The thermodynamic instability of the zinc electrode in an aqueous electrolyte always leads to the release of hydrogen, which causes the battery to swell and eventually fail. In addition, in aqueous electrolytes, reversible redox reactions often occur at the iodine cathode, involving triiodide, iodide, and polyiodide (I3-/I-/I5-). The ZnO and Zn(OH)42- passivation layers may further interact with triiodide and exacerbate the adverse effects on the zinc anode. Therefore, mitigating these parasitic side reactions on the zinc surface is essential to achieve a long-life rechargeable ZnI2 battery.

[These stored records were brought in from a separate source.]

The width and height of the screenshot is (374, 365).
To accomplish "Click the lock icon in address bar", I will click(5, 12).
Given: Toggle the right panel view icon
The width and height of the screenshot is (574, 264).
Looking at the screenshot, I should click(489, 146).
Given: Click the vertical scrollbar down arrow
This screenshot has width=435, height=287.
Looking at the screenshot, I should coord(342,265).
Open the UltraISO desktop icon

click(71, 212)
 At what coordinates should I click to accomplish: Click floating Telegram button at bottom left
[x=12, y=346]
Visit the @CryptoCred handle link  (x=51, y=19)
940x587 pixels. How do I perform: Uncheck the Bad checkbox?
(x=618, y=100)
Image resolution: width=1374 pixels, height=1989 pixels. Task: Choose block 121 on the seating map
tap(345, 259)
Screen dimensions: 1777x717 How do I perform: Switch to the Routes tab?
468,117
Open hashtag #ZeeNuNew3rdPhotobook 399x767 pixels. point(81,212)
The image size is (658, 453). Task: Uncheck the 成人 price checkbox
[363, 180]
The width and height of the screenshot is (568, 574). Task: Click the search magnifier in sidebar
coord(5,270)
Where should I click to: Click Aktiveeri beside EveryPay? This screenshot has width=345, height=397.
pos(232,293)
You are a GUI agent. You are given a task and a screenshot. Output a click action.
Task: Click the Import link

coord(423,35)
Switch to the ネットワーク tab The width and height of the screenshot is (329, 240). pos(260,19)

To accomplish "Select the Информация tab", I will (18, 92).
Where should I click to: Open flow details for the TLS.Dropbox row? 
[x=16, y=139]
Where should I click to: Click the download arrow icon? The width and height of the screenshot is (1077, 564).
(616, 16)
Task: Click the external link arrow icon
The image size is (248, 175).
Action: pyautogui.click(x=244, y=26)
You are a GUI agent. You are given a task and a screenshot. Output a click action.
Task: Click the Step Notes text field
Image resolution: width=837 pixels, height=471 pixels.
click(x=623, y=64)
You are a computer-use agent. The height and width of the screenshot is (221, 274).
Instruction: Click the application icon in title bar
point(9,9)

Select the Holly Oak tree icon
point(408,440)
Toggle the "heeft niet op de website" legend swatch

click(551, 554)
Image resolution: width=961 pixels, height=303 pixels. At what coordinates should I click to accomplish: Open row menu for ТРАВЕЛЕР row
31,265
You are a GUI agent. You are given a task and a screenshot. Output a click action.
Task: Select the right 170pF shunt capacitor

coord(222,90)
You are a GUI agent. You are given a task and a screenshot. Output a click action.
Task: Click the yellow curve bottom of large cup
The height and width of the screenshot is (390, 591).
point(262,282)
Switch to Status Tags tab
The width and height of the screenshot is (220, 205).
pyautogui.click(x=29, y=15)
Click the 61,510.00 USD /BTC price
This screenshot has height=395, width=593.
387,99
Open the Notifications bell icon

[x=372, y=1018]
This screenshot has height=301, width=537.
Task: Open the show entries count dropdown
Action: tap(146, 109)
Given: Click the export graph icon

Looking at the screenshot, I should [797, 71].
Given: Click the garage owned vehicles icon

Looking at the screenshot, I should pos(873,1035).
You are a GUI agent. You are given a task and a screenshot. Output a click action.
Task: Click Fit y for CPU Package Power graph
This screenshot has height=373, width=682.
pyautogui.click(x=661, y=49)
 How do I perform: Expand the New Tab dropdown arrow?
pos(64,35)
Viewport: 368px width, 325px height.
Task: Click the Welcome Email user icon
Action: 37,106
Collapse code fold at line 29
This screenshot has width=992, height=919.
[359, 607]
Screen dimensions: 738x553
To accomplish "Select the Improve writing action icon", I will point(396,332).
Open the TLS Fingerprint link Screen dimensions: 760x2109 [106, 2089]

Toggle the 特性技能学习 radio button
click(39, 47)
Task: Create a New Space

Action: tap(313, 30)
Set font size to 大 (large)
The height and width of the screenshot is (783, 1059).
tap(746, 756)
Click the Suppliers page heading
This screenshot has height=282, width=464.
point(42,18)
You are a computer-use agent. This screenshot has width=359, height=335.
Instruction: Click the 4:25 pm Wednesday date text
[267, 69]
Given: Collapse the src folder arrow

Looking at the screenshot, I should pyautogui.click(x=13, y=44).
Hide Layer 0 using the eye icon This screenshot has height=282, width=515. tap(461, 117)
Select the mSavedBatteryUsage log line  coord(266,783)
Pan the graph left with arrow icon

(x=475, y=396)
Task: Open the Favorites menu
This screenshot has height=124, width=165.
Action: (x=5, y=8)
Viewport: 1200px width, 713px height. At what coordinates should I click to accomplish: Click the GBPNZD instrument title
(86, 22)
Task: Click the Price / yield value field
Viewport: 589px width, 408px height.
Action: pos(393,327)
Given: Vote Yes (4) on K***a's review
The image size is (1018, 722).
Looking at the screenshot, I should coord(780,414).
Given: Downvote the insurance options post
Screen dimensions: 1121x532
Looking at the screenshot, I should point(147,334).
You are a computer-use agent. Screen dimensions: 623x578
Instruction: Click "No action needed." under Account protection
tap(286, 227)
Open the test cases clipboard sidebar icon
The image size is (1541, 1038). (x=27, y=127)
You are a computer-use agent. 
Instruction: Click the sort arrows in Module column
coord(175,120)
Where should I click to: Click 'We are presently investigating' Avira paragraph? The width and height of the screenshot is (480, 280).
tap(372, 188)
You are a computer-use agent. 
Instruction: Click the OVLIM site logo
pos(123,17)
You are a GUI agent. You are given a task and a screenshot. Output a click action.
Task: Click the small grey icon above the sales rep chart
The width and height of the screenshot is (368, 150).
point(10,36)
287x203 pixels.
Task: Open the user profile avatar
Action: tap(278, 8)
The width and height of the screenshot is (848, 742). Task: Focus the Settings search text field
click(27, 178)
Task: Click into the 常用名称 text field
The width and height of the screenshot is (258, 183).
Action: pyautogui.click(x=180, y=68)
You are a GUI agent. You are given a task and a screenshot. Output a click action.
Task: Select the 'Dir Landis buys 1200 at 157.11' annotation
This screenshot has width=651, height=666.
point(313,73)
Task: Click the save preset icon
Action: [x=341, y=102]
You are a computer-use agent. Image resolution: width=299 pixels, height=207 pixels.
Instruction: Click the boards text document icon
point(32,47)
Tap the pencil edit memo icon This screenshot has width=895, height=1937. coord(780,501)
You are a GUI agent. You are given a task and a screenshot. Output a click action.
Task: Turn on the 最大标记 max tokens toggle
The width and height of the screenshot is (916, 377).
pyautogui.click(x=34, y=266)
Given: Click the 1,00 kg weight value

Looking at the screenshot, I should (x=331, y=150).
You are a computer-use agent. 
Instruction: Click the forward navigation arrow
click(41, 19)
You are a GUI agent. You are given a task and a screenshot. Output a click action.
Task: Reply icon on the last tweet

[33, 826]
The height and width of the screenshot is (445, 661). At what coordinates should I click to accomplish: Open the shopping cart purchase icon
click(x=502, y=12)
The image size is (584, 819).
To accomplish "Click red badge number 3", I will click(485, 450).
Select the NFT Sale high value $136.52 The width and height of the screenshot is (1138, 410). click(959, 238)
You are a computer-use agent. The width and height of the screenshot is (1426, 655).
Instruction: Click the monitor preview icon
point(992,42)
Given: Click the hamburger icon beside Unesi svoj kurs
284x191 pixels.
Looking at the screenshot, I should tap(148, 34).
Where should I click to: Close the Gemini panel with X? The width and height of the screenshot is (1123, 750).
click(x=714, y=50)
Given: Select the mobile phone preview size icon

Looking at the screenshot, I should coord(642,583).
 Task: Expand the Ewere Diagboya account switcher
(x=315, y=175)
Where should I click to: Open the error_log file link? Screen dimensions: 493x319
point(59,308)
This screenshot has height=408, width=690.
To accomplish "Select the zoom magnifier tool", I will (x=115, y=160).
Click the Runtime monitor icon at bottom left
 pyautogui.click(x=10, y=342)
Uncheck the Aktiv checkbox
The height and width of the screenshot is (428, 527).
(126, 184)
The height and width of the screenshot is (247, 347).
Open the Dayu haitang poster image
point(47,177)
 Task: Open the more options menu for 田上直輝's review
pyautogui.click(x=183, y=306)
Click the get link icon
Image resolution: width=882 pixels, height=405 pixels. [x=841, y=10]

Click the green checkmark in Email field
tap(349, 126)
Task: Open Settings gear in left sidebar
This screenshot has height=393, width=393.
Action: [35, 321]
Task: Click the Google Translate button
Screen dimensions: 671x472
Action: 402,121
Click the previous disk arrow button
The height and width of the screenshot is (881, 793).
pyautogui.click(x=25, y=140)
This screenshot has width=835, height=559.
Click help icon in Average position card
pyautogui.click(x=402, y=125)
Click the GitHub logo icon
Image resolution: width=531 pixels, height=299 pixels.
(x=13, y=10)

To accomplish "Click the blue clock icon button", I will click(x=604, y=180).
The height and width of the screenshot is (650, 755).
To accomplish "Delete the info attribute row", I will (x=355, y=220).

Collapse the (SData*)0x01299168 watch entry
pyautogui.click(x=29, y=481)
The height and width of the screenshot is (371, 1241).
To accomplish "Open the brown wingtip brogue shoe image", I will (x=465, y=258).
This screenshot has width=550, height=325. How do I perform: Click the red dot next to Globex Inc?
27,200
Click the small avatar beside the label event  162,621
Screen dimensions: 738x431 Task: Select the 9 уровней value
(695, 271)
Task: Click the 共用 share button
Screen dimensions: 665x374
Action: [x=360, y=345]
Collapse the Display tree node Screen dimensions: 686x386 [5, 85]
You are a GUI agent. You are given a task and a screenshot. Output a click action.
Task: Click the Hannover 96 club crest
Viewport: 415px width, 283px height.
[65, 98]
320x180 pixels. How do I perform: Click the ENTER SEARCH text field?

The researchers reported a new class of fluorinated block copolymers as solid electrolytes for the development of all-solid-state ZnI2 batteries with extended lifespan. The results of the study suggest that the zinc metal anode circulating in this solid electrolyte forms a stable fluoride-rich SEI layer, which promotes the deposition of zinc in the horizontal direction and prevents the growth of harmful zinc dendrites that can damage the separator and cause battery failure.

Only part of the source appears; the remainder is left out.